REQUIRED ACTION
Would you please output the data exactly, omitting no line?

(Items from a data source)

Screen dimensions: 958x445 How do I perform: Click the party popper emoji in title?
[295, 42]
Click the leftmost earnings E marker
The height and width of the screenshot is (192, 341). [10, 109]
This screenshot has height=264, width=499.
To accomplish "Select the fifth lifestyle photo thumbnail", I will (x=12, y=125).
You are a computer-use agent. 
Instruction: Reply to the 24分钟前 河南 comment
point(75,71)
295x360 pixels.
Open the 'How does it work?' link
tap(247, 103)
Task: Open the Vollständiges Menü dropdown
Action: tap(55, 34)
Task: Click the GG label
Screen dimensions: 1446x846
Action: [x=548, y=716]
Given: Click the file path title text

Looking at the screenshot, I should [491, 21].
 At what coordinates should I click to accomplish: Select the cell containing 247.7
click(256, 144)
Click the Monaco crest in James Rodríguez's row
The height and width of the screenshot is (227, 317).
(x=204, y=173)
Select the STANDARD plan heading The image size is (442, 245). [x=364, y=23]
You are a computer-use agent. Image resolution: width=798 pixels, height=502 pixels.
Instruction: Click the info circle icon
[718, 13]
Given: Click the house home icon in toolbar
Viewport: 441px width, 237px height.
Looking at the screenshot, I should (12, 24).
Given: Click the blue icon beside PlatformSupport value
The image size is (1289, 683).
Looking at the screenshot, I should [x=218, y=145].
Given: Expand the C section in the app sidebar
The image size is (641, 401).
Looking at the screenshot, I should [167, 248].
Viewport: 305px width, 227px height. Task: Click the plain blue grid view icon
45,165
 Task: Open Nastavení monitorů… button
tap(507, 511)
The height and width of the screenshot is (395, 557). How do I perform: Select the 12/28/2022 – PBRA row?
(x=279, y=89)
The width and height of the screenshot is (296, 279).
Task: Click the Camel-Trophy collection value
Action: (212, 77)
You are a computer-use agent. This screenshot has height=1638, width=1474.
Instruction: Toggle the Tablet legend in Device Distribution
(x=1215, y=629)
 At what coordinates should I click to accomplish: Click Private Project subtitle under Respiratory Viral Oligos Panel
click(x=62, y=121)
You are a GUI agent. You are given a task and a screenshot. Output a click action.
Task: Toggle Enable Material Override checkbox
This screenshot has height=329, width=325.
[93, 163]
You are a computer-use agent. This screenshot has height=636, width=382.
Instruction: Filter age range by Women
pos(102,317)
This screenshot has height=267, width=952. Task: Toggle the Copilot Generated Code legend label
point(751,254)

EXERCISE RESULT
Screen dimensions: 958x445 How do I perform: Click the party popper emoji in title?
[295, 42]
Click the leftmost earnings E marker
The height and width of the screenshot is (192, 341). [10, 109]
This screenshot has height=264, width=499.
To accomplish "Select the fifth lifestyle photo thumbnail", I will (x=12, y=125).
You are a computer-use agent. 
Instruction: Reply to the 24分钟前 河南 comment
point(75,71)
295x360 pixels.
Open the 'How does it work?' link
tap(247, 103)
Task: Open the Vollständiges Menü dropdown
Action: tap(55, 34)
Task: Click the GG label
Screen dimensions: 1446x846
Action: [x=548, y=716]
Given: Click the file path title text

Looking at the screenshot, I should [491, 21].
 At what coordinates should I click to accomplish: Select the cell containing 247.7
click(256, 144)
Click the Monaco crest in James Rodríguez's row
The height and width of the screenshot is (227, 317).
(x=204, y=173)
Select the STANDARD plan heading The image size is (442, 245). [x=364, y=23]
You are a computer-use agent. Image resolution: width=798 pixels, height=502 pixels.
Instruction: Click the info circle icon
[718, 13]
Given: Click the house home icon in toolbar
Viewport: 441px width, 237px height.
Looking at the screenshot, I should (12, 24).
Given: Click the blue icon beside PlatformSupport value
The image size is (1289, 683).
Looking at the screenshot, I should [x=218, y=145].
Given: Expand the C section in the app sidebar
The image size is (641, 401).
Looking at the screenshot, I should [167, 248].
Viewport: 305px width, 227px height. Task: Click the plain blue grid view icon
45,165
 Task: Open Nastavení monitorů… button
tap(507, 511)
The height and width of the screenshot is (395, 557). How do I perform: Select the 12/28/2022 – PBRA row?
(x=279, y=89)
The width and height of the screenshot is (296, 279).
Task: Click the Camel-Trophy collection value
Action: (212, 77)
You are a computer-use agent. This screenshot has height=1638, width=1474.
Instruction: Toggle the Tablet legend in Device Distribution
(x=1215, y=629)
 At what coordinates should I click to accomplish: Click Private Project subtitle under Respiratory Viral Oligos Panel
click(x=62, y=121)
You are a GUI agent. You are given a task and a screenshot. Output a click action.
Task: Toggle Enable Material Override checkbox
This screenshot has height=329, width=325.
[93, 163]
You are a computer-use agent. This screenshot has height=636, width=382.
Instruction: Filter age range by Women
pos(102,317)
This screenshot has height=267, width=952. Task: Toggle the Copilot Generated Code legend label
point(751,254)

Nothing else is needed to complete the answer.